**Exercise brief:**
Copy down all of the data underneath, exactly as shown.

======

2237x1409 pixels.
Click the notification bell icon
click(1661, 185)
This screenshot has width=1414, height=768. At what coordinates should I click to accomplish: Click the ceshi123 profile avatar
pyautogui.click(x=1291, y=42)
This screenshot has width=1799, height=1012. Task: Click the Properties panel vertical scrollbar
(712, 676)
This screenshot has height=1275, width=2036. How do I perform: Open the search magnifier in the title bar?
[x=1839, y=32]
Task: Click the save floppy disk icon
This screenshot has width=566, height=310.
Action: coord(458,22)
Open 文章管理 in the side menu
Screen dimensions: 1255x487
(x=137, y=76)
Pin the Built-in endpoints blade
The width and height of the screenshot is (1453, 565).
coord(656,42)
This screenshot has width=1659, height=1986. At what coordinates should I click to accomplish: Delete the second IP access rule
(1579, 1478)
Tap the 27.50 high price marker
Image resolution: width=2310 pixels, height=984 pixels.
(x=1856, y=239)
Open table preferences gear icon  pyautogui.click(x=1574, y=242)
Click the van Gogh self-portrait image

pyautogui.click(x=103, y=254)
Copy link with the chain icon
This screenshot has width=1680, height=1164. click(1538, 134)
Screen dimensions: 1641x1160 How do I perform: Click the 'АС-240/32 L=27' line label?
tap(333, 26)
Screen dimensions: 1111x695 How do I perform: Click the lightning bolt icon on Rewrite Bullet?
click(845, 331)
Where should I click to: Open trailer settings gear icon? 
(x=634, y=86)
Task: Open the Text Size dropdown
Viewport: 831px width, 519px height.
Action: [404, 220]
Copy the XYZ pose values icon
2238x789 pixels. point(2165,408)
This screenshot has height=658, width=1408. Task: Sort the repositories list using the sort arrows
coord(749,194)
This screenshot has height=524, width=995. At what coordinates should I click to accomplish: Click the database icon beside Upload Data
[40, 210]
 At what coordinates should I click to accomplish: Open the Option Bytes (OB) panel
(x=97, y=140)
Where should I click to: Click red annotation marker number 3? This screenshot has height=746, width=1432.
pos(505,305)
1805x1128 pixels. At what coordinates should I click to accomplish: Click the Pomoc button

======

**Answer:**
2237x1409 pixels.
Click the notification bell icon
click(1661, 185)
This screenshot has width=1414, height=768. At what coordinates should I click to accomplish: Click the ceshi123 profile avatar
pyautogui.click(x=1291, y=42)
This screenshot has width=1799, height=1012. Task: Click the Properties panel vertical scrollbar
(712, 676)
This screenshot has height=1275, width=2036. How do I perform: Open the search magnifier in the title bar?
[x=1839, y=32]
Task: Click the save floppy disk icon
This screenshot has width=566, height=310.
Action: coord(458,22)
Open 文章管理 in the side menu
Screen dimensions: 1255x487
(x=137, y=76)
Pin the Built-in endpoints blade
The width and height of the screenshot is (1453, 565).
coord(656,42)
This screenshot has width=1659, height=1986. At what coordinates should I click to accomplish: Delete the second IP access rule
(1579, 1478)
Tap the 27.50 high price marker
Image resolution: width=2310 pixels, height=984 pixels.
(x=1856, y=239)
Open table preferences gear icon  pyautogui.click(x=1574, y=242)
Click the van Gogh self-portrait image

pyautogui.click(x=103, y=254)
Copy link with the chain icon
This screenshot has width=1680, height=1164. click(1538, 134)
Screen dimensions: 1641x1160 How do I perform: Click the 'АС-240/32 L=27' line label?
tap(333, 26)
Screen dimensions: 1111x695 How do I perform: Click the lightning bolt icon on Rewrite Bullet?
click(845, 331)
Where should I click to: Open trailer settings gear icon? 
(x=634, y=86)
Task: Open the Text Size dropdown
Viewport: 831px width, 519px height.
Action: [404, 220]
Copy the XYZ pose values icon
2238x789 pixels. point(2165,408)
This screenshot has height=658, width=1408. Task: Sort the repositories list using the sort arrows
coord(749,194)
This screenshot has height=524, width=995. At what coordinates should I click to accomplish: Click the database icon beside Upload Data
[40, 210]
 At what coordinates should I click to accomplish: Open the Option Bytes (OB) panel
(x=97, y=140)
Where should I click to: Click red annotation marker number 3? This screenshot has height=746, width=1432.
pos(505,305)
1805x1128 pixels. At what coordinates should I click to accomplish: Click the Pomoc button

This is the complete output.